Prime numbers protect Brood X cicadas from everything but zombie fungus

ciacada molting
(Image credit: Joe McDonald/Getty)

After spending 17 years underground, trillions of cicadas will emerge this spring to creak out their ear-splitting mating songs and litter tree trunks with their eerie molted skin.

It's weird enough that Brood X, as this enormous influx of cicadas is known, somehow manages to emerge all at the same time after nearly two decades beneath the soil. What's even weirder is that the cicadas may use math to protect themselves from predators — well, most predators. No matter what these cicadas do, they're still susceptible to a fungus that turns them into zombies with disintegrating butts.

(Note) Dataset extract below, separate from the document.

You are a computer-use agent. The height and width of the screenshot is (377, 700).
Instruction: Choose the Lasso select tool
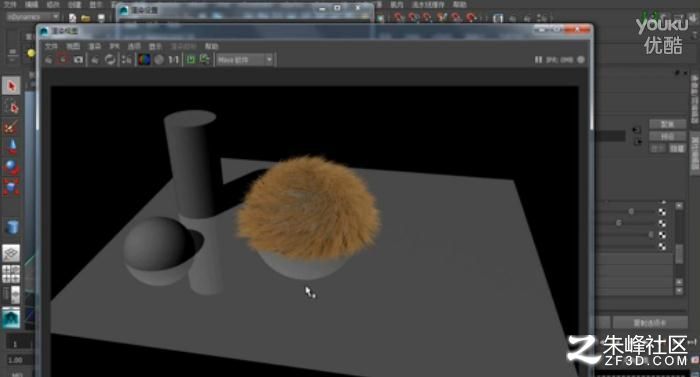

If this seems like a lot, well … it is. It turns out that the emergence of cicadas expected this May is a story encompassing evolution, math and some seriously gross parasites.

There are numerous species of cicada, all with life cycles that occur partly underground and partly aboveground. Some species emerge every year, others every few years. But then there are seven species of true weirdos: Periodical cicadas, all of which have either 13-year or 17-year emergence patterns. These periodical cicadas are a beloved species of entomologists and mathematicians alike, because it may be no coincidence that both 13 and 17 are prime numbers.

Bug math

The periodical cicadas are categorized in broods labeled by Roman numerals, based on where they emerge and how long their life cycles are. Some occur in relatively small regions. Brood I, for example, comes out in Virginia and West Virginia every 17 years.

The brood set to emerge this year, though, is a biggie. Brood X, also known as the "Great Eastern Brood," last emerged in 2004. Members of this brood inhabit the District of Columbia and 15 states: Delaware, Georgia, Illinois, Indiana, Kentucky, Maryland, Michigan, New Jersey, New York, North Carolina, Ohio, Pennsylvania, Tennessee, Virginia and West Virginia.

The periodical cicada life cycle starts in the trees. Parents lay eggs in tree branches. The young hatch, then "kind of commando down and burrow down to the roots," said Joe Ballenger, an entomologist and doctoral student at the University of Wyoming. There, they feed on tree sap "until basically they're old enough to drive."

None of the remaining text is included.